I say, “I’m listening.”
She claps her hands and a white servant walks in with a rolling tray and then rapidly leaves without a word or glance to either of us.
Berresford says, “Please, eat and drink. And then we shall talk.”
The sight and smell of the cucumber sandwiches, rice crackers, dried figs, stuffed olives, tapioca pudding, chai tea, and water make me realize that I am indeed very hungry and thirsty.
She allows me to eat in awkward silence, her gaze pointedly avoiding mine.
* * *
5. Ying Berresford Speaks
[As I sip the last of my tea, Ying Berresford turns to me and says:]
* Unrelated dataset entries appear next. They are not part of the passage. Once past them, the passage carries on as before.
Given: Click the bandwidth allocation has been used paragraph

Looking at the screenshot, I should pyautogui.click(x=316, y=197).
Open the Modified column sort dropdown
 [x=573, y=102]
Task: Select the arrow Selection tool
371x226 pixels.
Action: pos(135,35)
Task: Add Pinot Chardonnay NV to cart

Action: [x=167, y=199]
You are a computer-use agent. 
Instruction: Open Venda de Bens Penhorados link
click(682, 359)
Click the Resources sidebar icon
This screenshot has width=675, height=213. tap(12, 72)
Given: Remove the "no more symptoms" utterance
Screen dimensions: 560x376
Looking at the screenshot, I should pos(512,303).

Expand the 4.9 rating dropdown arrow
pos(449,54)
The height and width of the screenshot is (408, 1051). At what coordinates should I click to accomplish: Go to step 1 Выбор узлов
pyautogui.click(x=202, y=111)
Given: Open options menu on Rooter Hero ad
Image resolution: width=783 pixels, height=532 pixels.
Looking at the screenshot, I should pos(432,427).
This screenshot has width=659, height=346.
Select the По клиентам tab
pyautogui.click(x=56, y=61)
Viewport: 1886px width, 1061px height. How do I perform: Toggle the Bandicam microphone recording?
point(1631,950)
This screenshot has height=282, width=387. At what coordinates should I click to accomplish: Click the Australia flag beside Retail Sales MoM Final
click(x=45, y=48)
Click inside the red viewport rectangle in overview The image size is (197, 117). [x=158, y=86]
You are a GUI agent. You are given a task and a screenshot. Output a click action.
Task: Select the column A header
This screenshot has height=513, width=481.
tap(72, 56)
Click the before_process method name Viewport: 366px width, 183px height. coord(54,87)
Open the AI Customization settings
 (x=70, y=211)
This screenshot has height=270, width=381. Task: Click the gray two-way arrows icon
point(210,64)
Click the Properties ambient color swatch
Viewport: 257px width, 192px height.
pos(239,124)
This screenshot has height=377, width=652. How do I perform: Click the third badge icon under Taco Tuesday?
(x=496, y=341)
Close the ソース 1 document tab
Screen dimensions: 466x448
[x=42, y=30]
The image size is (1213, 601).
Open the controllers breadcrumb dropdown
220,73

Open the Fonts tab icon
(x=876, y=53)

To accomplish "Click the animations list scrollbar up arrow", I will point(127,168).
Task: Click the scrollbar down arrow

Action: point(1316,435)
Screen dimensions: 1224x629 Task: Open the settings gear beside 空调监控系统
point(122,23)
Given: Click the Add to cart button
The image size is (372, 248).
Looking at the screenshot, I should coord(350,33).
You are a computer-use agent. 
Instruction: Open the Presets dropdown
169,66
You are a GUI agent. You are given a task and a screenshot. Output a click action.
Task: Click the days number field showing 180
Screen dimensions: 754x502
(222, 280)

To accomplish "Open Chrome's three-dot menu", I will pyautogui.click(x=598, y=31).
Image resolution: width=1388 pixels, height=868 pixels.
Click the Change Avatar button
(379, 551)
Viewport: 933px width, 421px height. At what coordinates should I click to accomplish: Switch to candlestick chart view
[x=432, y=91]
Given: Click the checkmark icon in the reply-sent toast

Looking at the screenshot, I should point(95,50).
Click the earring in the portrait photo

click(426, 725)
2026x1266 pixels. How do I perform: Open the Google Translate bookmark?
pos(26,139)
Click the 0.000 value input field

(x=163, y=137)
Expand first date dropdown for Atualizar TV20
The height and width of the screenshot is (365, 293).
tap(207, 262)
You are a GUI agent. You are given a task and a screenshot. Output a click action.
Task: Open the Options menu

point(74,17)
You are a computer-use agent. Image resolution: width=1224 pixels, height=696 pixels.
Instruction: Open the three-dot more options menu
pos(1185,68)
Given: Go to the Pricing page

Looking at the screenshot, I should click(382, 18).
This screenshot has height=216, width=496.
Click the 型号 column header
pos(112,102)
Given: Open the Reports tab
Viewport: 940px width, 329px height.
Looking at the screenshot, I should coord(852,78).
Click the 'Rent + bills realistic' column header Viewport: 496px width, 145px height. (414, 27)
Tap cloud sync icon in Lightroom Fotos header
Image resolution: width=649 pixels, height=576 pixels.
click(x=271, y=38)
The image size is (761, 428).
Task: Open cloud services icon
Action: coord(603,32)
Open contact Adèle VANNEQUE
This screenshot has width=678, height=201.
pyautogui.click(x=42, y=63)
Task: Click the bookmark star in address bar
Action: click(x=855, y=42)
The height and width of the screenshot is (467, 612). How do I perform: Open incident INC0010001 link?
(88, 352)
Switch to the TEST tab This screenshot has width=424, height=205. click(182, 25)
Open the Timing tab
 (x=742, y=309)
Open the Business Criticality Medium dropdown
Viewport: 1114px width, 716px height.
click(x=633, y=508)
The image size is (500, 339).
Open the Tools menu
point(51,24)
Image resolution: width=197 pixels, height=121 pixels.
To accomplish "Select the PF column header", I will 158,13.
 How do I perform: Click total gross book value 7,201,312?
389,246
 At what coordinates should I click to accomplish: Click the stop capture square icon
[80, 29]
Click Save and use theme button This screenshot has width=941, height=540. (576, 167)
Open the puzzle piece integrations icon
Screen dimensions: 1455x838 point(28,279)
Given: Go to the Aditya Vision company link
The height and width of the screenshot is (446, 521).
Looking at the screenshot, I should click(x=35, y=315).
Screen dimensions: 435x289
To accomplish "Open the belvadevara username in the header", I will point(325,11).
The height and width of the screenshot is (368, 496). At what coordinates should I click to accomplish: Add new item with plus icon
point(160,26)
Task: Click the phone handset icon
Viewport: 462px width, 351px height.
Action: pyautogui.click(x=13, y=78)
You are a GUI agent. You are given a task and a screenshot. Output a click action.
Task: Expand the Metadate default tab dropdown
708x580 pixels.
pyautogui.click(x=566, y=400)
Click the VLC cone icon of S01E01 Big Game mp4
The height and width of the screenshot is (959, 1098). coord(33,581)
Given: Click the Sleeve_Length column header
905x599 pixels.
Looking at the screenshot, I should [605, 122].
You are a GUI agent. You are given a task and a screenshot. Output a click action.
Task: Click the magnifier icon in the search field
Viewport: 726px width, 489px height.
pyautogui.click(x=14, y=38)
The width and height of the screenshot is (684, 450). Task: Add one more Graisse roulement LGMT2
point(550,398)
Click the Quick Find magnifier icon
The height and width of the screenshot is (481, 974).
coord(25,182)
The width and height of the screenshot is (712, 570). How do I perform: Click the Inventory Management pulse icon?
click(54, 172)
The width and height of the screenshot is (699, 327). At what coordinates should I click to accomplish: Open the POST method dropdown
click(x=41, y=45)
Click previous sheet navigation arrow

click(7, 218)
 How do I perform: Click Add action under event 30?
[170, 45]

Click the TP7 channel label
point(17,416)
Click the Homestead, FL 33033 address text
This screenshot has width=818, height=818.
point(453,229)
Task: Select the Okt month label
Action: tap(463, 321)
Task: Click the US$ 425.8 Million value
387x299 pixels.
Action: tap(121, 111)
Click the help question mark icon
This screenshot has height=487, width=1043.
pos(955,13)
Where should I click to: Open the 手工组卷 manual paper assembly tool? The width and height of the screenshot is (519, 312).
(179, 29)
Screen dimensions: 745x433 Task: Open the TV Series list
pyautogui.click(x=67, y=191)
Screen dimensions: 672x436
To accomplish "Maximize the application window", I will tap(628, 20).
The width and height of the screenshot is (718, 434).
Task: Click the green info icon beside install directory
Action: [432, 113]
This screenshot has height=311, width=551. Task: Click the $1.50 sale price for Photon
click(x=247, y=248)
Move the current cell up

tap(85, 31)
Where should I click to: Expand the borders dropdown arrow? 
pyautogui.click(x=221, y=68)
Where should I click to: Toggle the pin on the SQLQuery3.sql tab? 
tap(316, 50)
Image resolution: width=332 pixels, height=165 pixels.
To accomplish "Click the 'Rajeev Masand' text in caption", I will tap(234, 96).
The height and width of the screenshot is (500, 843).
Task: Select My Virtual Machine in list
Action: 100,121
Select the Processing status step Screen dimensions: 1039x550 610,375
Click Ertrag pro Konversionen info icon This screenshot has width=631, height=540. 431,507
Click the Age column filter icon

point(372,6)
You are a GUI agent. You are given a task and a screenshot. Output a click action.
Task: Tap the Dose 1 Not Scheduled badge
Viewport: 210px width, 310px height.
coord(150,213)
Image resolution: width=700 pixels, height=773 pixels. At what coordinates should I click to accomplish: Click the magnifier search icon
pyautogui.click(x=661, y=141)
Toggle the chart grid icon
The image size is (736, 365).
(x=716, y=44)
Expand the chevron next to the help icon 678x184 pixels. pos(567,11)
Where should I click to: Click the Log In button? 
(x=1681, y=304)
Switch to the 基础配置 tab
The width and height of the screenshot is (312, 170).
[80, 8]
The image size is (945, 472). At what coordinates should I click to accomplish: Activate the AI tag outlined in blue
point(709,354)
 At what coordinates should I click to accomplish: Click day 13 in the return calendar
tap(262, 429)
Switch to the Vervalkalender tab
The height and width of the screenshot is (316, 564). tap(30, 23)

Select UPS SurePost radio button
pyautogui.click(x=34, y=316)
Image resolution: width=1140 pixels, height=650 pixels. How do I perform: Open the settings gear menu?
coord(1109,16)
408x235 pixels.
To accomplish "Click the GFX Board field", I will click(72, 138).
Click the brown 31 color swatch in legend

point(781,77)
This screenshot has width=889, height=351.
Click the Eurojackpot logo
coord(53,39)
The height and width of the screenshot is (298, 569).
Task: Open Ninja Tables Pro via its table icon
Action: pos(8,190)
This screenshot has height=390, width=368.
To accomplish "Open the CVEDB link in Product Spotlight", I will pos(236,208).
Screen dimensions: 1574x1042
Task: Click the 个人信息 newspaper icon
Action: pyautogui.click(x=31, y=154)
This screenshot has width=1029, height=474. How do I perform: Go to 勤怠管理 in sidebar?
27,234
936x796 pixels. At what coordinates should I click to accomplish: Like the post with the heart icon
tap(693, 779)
I will anticipate your questions and endeavour to satisfy your curiosity in all matters.
First, the Russian woman is—or, rather, was—a statistician of great importance for the Eternal Chinese Empire; her profound knowledge of the inner workings of the ECE, coupled with her keen skills at analysing and forecasting societal trends, make her a powerful asset. We are immensely pleased to have her with us, but that is not the principal reason why we initiated the prison break. The Chinese duo are agents of the ECE on her trail. We will attempt to turn all three of them, but that might prove impossible in the case of the Chinese agents; the Russian should pose no problem, given her disappointments with both the Eternal Empire and the NFI. For now, the Chinese agents believe themselves to be aboard one of their own Sky Dragons. The civilian couple has already been recruited; they needed a haven, which we can easily supply in return for loyal service.
Our ultimate goal in storming the Prison Commune was to provoke the Second Global War. As a direct result of our incursion, La Nouvelle France Indépendante has already declared war on the Eternal Chinese
Empire. Within the next month, the whole world will be drawn into the conflict.
China has neither denied nor admitted culpability in the prison break. In truth, it was already marshalling its forces. War was inevitable and imminent. But it is not in our interest to have the ECE, or any nation, dictate either the terms of engagement or the timetable of the Second Global War.
We remained on the sidelines of the previous conflict, but the stakes are too high to once again trust in the whims of fate. We will manipulate this conflict so as to redraw the map of global power and influence in an effort to maintain lasting peace. So that the whole may benefit from a new golden age, free at last from the threat of looming war or political and economic instability.
Our organization—the Invisible Fingers—was founded by a coalition of financiers, industrialists, merchants, politicians, and thinkers with a bold vision for the world. An entire planet secretly governed by a benevolent oligarchy. To placate regional and nationalistic interests, we need to keep alive the fiction of disparate nations, states, and empires, but behind closed doors there will be no adversaries, no conflicting interests. Only a cadre of rulers and managers working in unison to bring about a worldwide capitalist utopia. The time is ripe: in every nation, we have positioned agents within the ruling elites. War will create the chaos necessary for the Invisible Fingers to take over all of the world’s governments.
We imagine that, as an agent of the Islands of Metropolitan Montreal, you desire the IMM to remain as isolated from the conflict as possible? And then remain independent in the new world order to follow? Yes? We thought so.
In that case our goals are the same—or at least similar.
In the new world order that will emerge after the Second Global War, we see Montreal as the seat of a new front for the Invisible Fingers, a place for us to hide in plain sight: the League of the United Nations. The IMM will thus remain aloof from the rest of the world and also be the new global metropolis, the ultimate neutral territory, where, under the guise of diplomacy, the Invisible Fingers will henceforth direct the course of history.